Stored records:
Start of Block

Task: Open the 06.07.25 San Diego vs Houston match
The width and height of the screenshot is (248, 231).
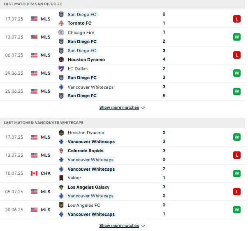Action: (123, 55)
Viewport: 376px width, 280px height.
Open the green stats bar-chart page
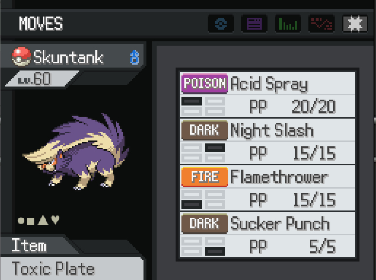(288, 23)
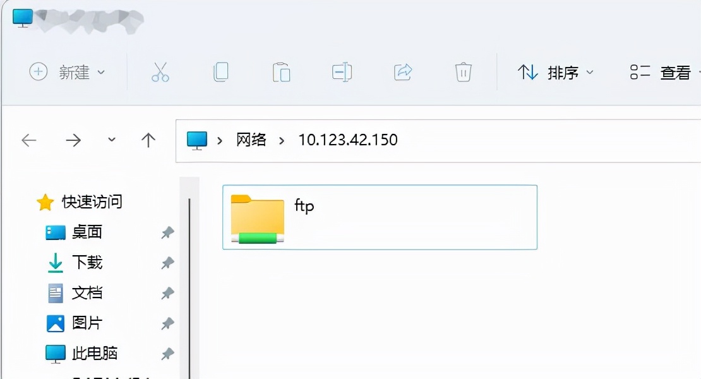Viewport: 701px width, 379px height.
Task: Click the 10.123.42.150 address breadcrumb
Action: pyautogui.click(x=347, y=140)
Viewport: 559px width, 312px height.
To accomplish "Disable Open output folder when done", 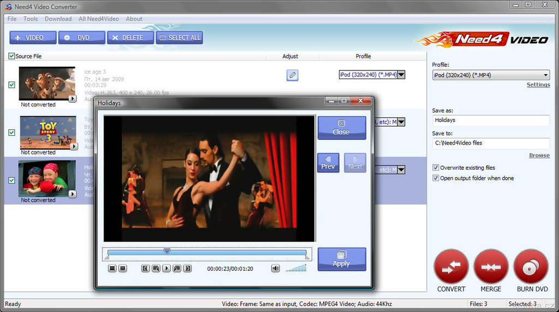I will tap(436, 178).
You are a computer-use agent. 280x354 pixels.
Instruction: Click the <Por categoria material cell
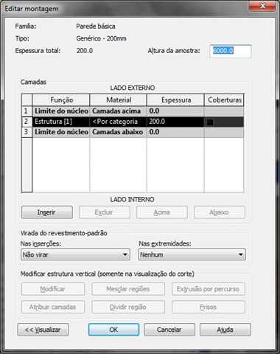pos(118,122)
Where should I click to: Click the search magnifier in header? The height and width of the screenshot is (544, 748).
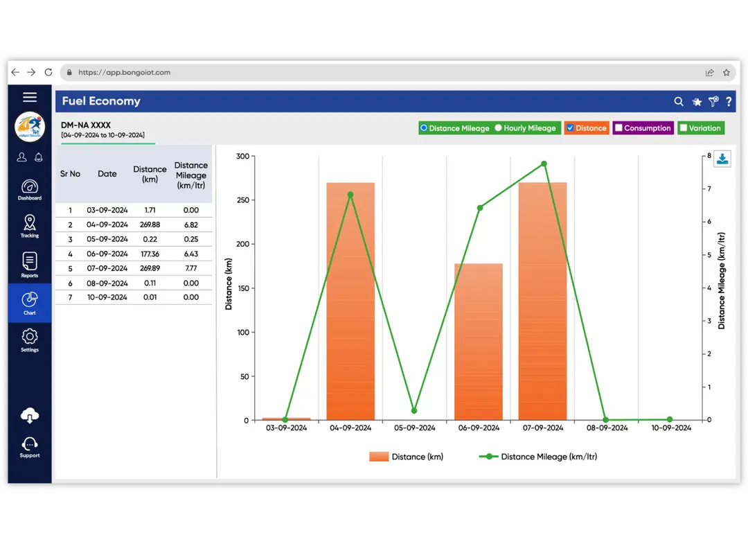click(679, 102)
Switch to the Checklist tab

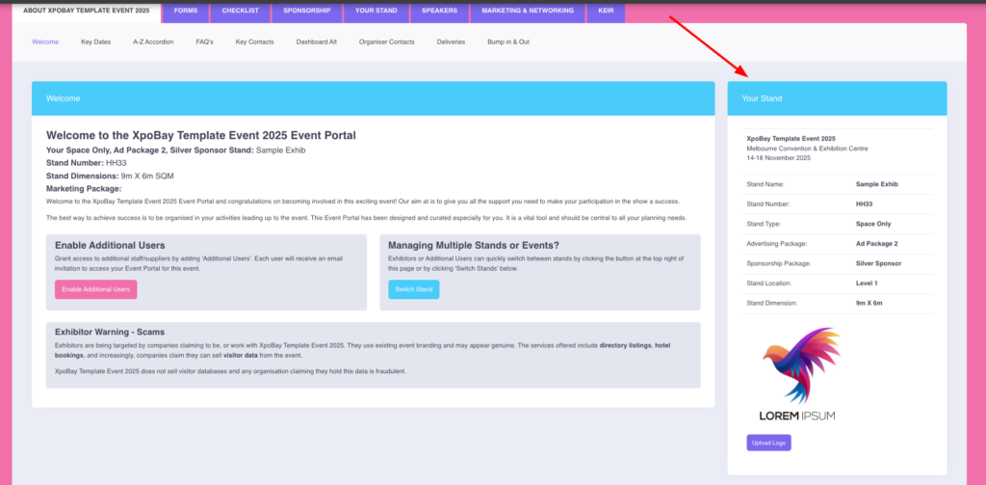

End of Block

### INSTRUCTIONS TO FOLLOW:
Leaving the pictures out, set down exactly the lines from the one with "Where should I" through the end of the records.

### EXERCISE RESULT:
Where should I click to: Click the search magnifier in header? The height and width of the screenshot is (544, 748).
click(679, 102)
Switch to the Checklist tab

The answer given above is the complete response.